**TASK PROMPT:** Show, from the records below, all lines that contain the word "list".

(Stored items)
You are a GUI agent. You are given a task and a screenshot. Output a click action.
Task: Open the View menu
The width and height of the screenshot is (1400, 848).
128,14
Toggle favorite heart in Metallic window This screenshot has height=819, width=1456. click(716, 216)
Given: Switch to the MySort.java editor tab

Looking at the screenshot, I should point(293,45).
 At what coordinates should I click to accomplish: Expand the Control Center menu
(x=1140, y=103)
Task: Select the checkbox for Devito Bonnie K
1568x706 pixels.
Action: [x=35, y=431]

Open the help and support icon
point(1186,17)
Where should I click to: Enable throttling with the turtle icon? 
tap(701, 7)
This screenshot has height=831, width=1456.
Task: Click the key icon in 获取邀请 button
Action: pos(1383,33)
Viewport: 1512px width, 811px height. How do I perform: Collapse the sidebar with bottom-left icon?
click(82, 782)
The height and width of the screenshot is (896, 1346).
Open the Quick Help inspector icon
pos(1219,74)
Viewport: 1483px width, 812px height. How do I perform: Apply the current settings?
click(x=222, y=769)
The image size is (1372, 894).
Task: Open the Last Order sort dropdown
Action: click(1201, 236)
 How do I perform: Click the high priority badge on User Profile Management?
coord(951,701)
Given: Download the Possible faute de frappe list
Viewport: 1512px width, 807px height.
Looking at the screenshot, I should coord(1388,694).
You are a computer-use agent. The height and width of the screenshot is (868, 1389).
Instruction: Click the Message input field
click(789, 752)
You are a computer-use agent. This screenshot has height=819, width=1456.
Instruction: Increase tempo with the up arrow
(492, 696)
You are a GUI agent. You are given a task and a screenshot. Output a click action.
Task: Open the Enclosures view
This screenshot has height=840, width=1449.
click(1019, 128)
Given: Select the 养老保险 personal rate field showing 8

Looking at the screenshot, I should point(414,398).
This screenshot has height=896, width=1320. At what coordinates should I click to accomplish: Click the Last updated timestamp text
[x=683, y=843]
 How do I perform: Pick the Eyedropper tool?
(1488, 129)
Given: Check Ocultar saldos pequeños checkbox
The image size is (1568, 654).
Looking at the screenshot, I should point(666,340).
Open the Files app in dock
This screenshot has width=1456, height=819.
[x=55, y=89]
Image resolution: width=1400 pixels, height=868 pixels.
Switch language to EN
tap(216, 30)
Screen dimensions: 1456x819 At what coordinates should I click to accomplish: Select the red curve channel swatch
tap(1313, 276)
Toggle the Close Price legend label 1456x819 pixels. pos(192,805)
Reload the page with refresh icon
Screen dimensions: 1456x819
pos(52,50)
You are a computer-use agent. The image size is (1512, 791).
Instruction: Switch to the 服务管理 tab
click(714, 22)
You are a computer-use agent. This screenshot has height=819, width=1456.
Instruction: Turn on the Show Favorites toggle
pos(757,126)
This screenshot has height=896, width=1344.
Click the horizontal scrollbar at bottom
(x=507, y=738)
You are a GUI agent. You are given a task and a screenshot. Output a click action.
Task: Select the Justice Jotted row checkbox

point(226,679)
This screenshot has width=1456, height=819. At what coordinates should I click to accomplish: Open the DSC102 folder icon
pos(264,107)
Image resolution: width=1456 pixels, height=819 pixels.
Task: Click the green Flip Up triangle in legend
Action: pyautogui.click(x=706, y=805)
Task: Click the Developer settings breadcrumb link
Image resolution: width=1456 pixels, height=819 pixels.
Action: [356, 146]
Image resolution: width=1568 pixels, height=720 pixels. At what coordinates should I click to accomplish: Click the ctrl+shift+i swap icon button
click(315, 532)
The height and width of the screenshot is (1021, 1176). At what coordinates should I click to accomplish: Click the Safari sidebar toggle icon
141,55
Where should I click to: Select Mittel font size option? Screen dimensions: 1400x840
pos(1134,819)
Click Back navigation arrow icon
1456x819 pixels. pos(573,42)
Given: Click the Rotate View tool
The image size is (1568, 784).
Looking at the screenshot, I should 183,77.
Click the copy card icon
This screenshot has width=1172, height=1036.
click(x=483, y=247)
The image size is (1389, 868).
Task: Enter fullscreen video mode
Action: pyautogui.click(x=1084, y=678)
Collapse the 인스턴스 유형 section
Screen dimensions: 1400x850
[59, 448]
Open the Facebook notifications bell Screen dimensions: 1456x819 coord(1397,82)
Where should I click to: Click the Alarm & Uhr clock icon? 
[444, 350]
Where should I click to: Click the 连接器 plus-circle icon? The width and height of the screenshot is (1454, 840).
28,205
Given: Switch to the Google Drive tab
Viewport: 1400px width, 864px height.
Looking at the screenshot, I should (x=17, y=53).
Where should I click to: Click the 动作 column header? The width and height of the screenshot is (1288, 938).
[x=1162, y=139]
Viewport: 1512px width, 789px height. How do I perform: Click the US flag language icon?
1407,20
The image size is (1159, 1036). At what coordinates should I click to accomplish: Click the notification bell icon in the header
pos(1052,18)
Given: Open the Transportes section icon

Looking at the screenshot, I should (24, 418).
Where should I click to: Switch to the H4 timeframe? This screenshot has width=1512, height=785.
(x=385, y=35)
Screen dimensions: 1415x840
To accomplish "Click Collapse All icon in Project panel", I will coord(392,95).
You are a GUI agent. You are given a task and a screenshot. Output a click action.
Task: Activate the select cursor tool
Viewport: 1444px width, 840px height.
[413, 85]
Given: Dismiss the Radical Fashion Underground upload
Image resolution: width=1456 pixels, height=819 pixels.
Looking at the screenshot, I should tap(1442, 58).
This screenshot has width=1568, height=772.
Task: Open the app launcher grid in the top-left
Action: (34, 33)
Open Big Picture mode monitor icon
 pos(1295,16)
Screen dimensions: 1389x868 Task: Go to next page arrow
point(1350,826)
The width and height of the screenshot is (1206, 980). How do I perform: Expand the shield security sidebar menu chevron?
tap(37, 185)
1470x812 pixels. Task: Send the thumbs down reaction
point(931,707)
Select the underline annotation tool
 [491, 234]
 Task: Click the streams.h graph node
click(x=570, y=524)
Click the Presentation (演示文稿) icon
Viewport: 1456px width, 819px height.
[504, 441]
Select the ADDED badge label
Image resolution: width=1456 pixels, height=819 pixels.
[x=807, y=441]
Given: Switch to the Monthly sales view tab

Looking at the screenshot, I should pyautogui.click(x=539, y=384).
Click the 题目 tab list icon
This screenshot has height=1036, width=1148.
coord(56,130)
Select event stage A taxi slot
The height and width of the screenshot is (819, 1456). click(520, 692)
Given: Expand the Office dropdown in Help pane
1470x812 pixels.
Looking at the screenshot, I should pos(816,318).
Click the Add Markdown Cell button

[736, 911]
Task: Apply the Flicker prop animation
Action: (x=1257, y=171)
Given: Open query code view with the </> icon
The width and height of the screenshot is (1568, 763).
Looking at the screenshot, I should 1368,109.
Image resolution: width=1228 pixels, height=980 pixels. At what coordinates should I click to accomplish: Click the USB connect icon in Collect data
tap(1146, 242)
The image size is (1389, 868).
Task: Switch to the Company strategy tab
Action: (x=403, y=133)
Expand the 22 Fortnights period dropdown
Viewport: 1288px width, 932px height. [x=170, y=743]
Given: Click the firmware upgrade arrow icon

**ANSWER:**
Given: Download the Possible faute de frappe list
Click the 题目 tab list icon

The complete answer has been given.